EXTRACTED DATA –
================================
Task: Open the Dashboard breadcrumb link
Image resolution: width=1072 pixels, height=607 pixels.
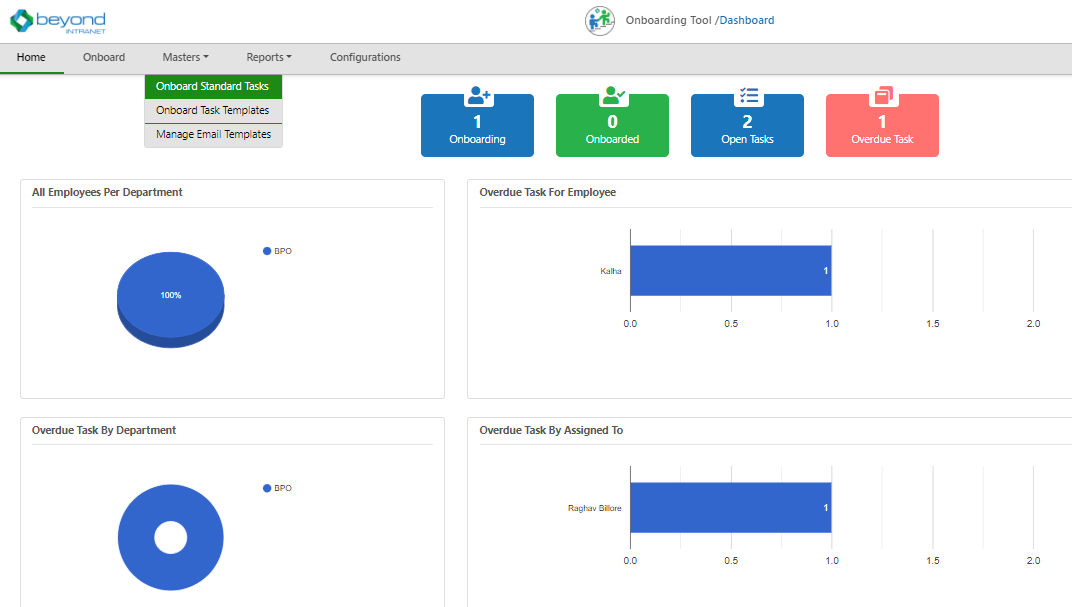Action: point(746,20)
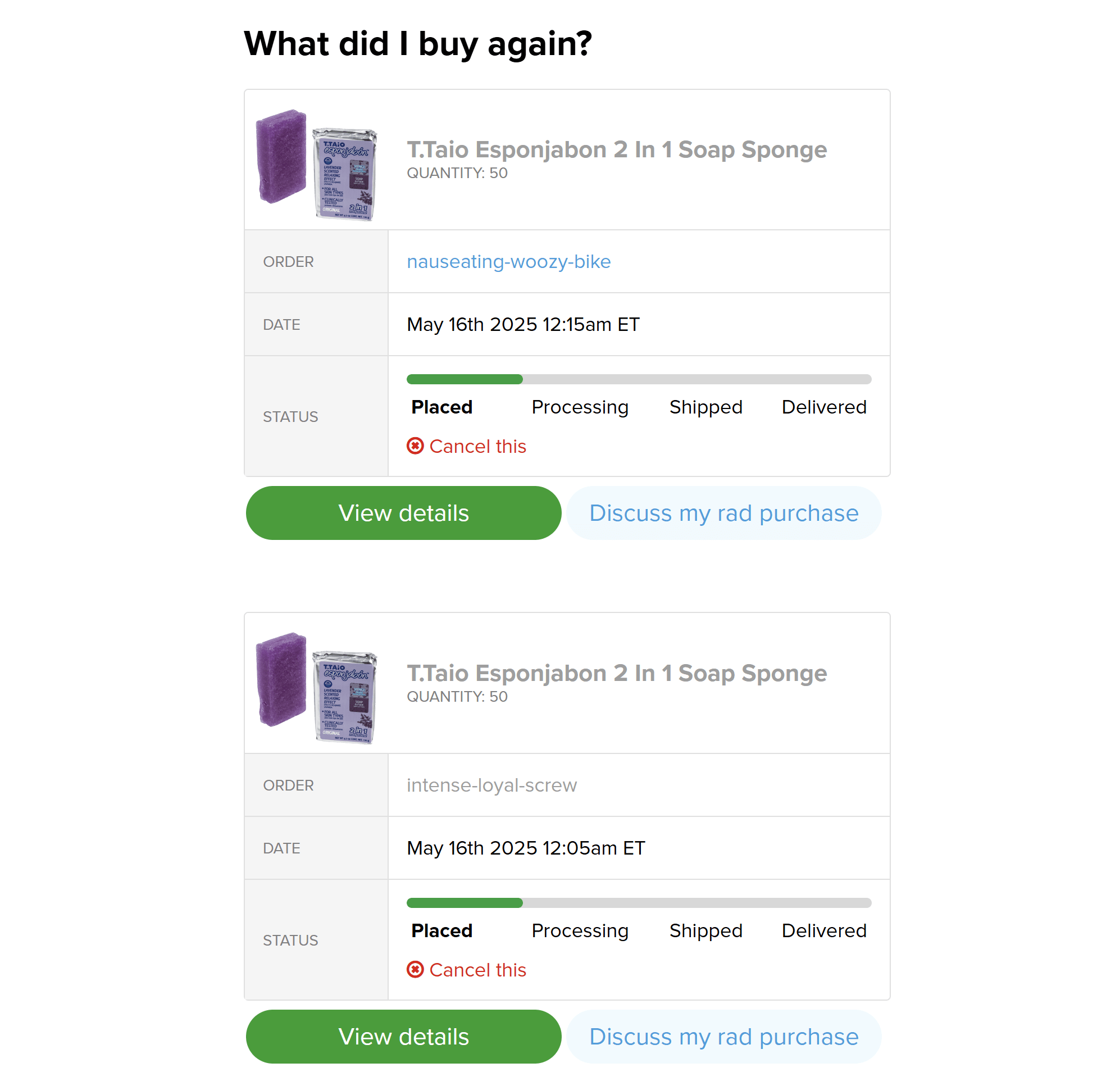This screenshot has width=1120, height=1081.
Task: Click the red cancel icon on nauseating-woozy-bike order
Action: point(416,446)
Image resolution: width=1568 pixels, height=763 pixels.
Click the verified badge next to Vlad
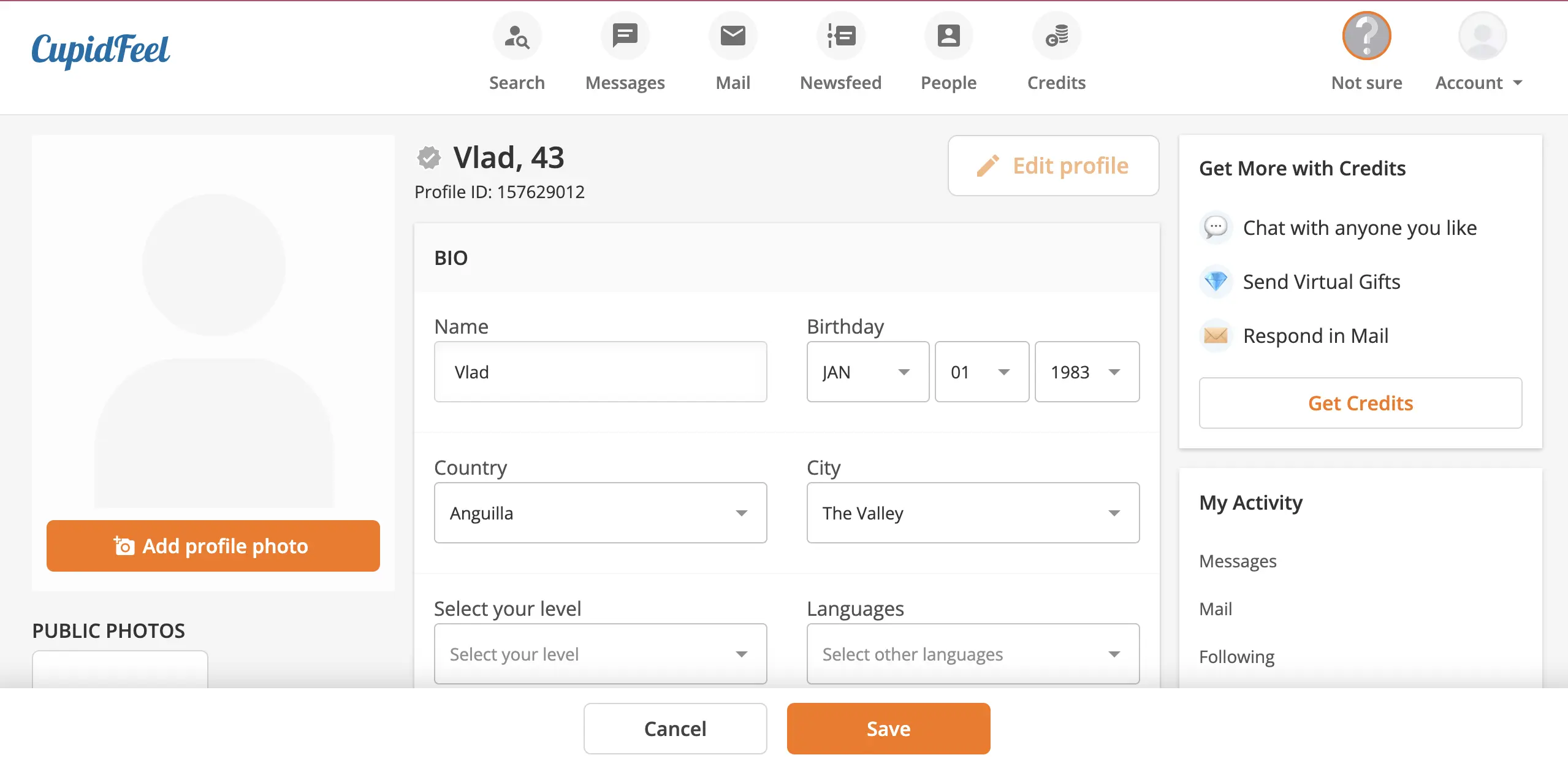(429, 158)
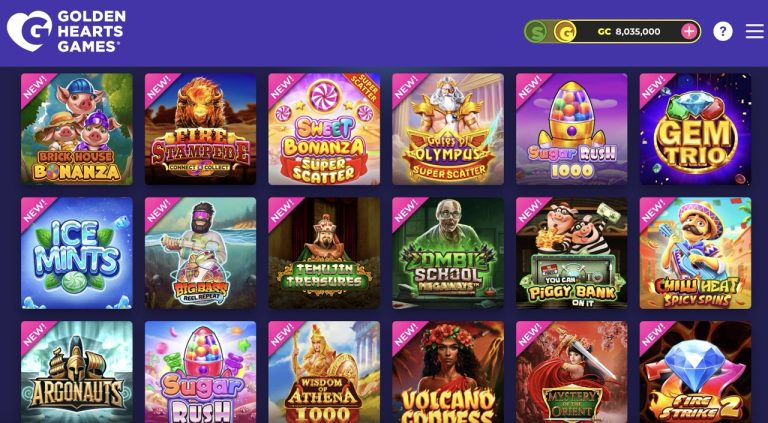Play Big Bass Reel Repeat
The height and width of the screenshot is (423, 768).
pyautogui.click(x=200, y=253)
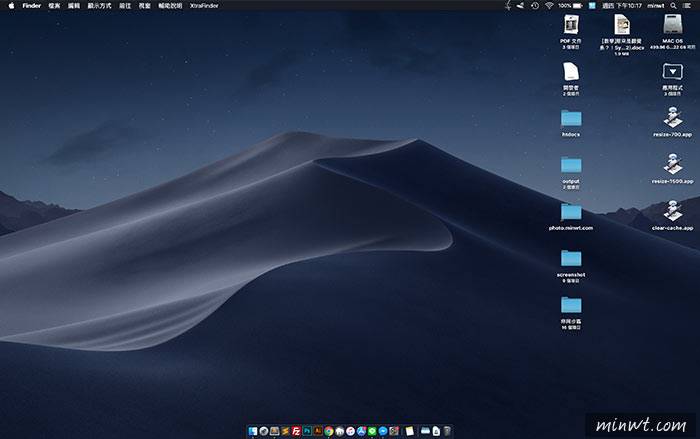This screenshot has width=700, height=439.
Task: Select the photo.minwt.com folder
Action: [571, 211]
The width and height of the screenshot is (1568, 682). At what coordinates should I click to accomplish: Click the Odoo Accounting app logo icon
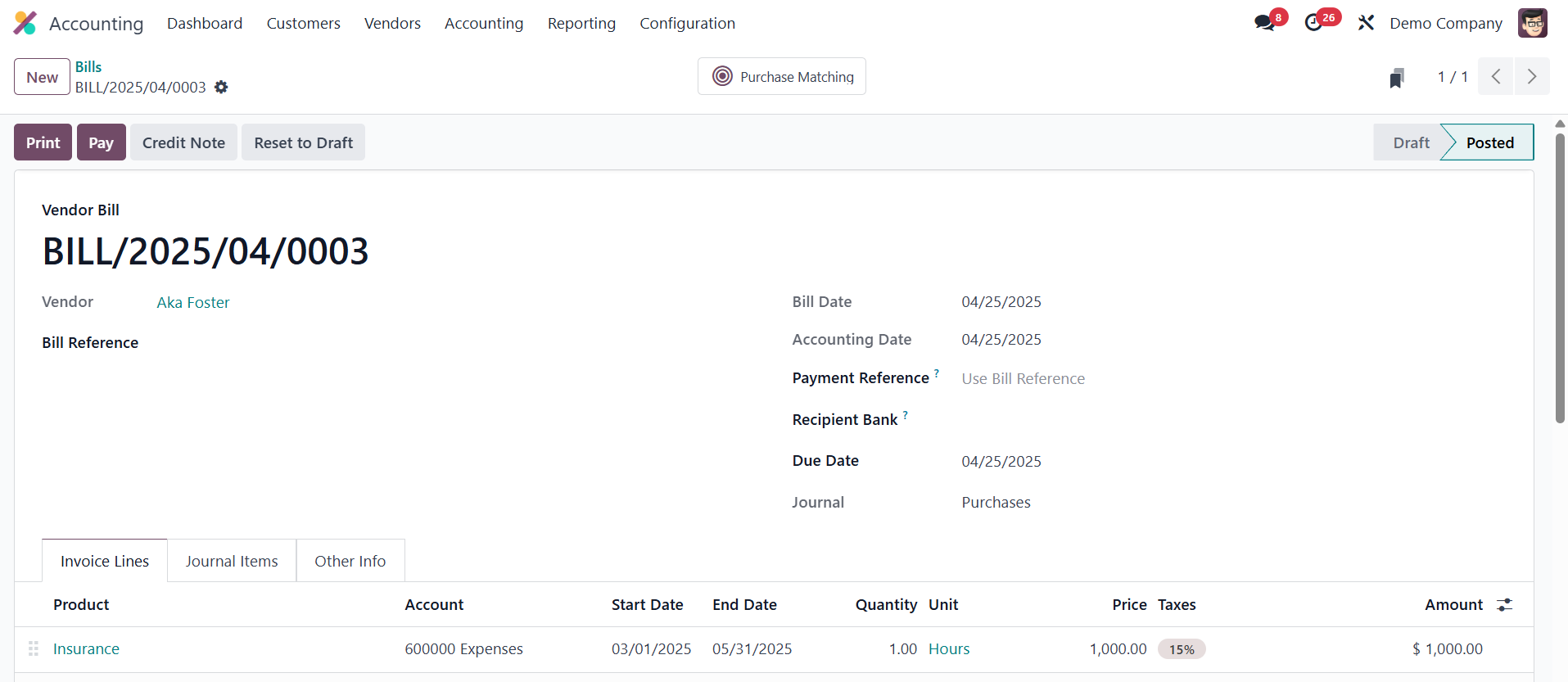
================================
WHAT IS BEING ASKED – Every entry above is to be printed again exactly, pictures omitted.

THE ANSWER –
Task: Open the Dashboard breadcrumb link
Image resolution: width=1072 pixels, height=607 pixels.
Action: point(746,20)
This screenshot has width=1120, height=1081.
Task: Click the red cancel icon on nauseating-woozy-bike order
Action: point(416,446)
Image resolution: width=1568 pixels, height=763 pixels.
Click the verified badge next to Vlad
(429, 158)
Play Big Bass Reel Repeat
The height and width of the screenshot is (423, 768).
pyautogui.click(x=200, y=253)
This screenshot has width=700, height=439.
Task: Select the photo.minwt.com folder
Action: [571, 211]
The width and height of the screenshot is (1568, 682). At what coordinates should I click to accomplish: Click the Odoo Accounting app logo icon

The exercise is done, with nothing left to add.